SOURCE EXCERPT:
A quantum approximate method for the calculation of thermal reaction rate constants

The calculation of thermal reaction rate constants is a central problem in theoretical chemistry, and exact classical and quantum expressions have been formulated [1]. However, approximate approaches are necessary when dealing with complex reactions, and several techniques have been developed in recent years. They include the inclusion of quantum corrections to the classical transition state theory (TST) [2], semiclassical theories [3], and ring polymer molecular dynamics (RPMD) TST [4]. In this work, we have developed a new quantum mechanical method to compute reaction rate constants, which is related to Miller's quantum instanton [5]. Starting from the exact definition of the thermal rate constant as the time integral of the quantum flux-flux correlation function, upon introduction of a stationary phase approximation, we have derived an expression which has the same structure of the original quantum instanton but includes a contribution from real-time dynamics. This new method has been tested on the one-dimensional Eckart barrier problem, and on the two-dimensional H+H2 collinear reaction. Results over a wide range of temperatures have been found to be in agreement within 10% with exact quantum mechanical estimates. [1] W.H. Miller, S.D. Schwartz, J.W. Tromp, J. Chem. Phys. 79, 4889 (1983); W.H. Miller, J. Phys. Chem. A 102 (5), 793, (1998) [2] H. Eyring J. Chem. Phys. 3 (1935), p. 107; E. Wigner J. Chem. Phys, 5 (1937), p. 720 [3] W.H. Miller, J. Chem. Phys, 62, 1899 (1975); R. Hernandez, W.H. Miller Chem. Phys. Lett., 214 (1993), p. 129; T. L. Nguyen, J. F. Stanton, and J. R. Barker, Chem. Phys. Lett. 499, 9 (2010). [4] J. O. Richardson and S. C. Althorpe, J. Chem. Phys. 131, 214106 (2009); T. J. H. Hele and S. C. Althorpe J. Chem. Phys. 138, 084108 (2013) [5] W.H. Miller, Y. Zhao, M. Ceotto, S. Yang J. Chem. Phys. 119, 1329 (2003); M. Ceotto, S. Yang, and W.H. Miller J. Chem. Phys. 122, 044109 (2005)

PROBLEM STATEMENT:
Answer these questions using the reaction rate abstract:
1. Which two test problems was the new method applied to?
2. Within what percentage did its results agree with exact quantum mechanical estimates?
3. To which earlier method is the new method related?
The data after this point come from a separate source.

SUPPLIED INFORMATION:
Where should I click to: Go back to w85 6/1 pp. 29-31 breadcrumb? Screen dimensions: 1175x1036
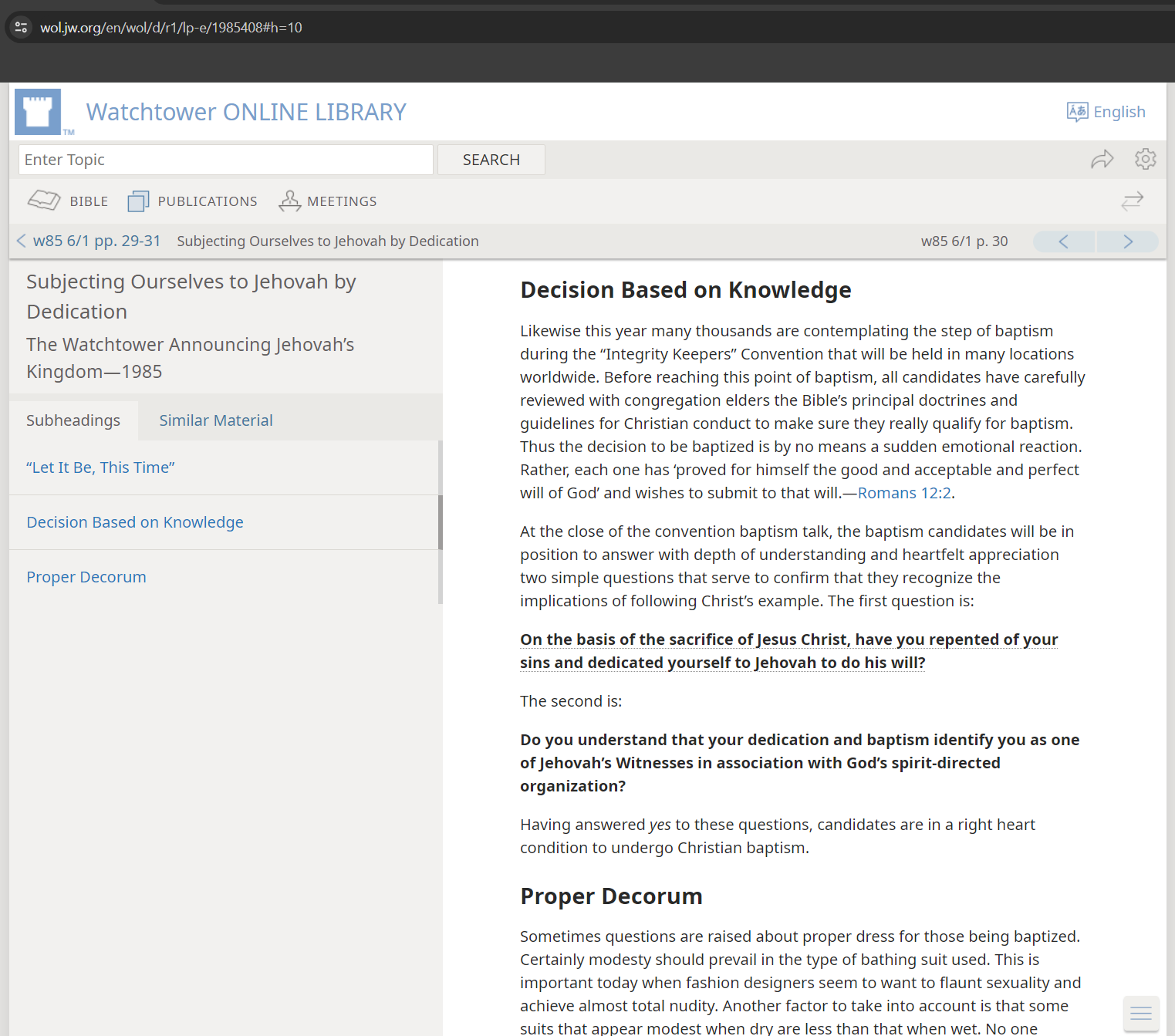(x=96, y=241)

COMPLETE RESPONSE:
1. The one-dimensional Eckart barrier problem and the two-dimensional H+H2 collinear reaction.
2. Within 10%.
3. Miller's quantum instanton.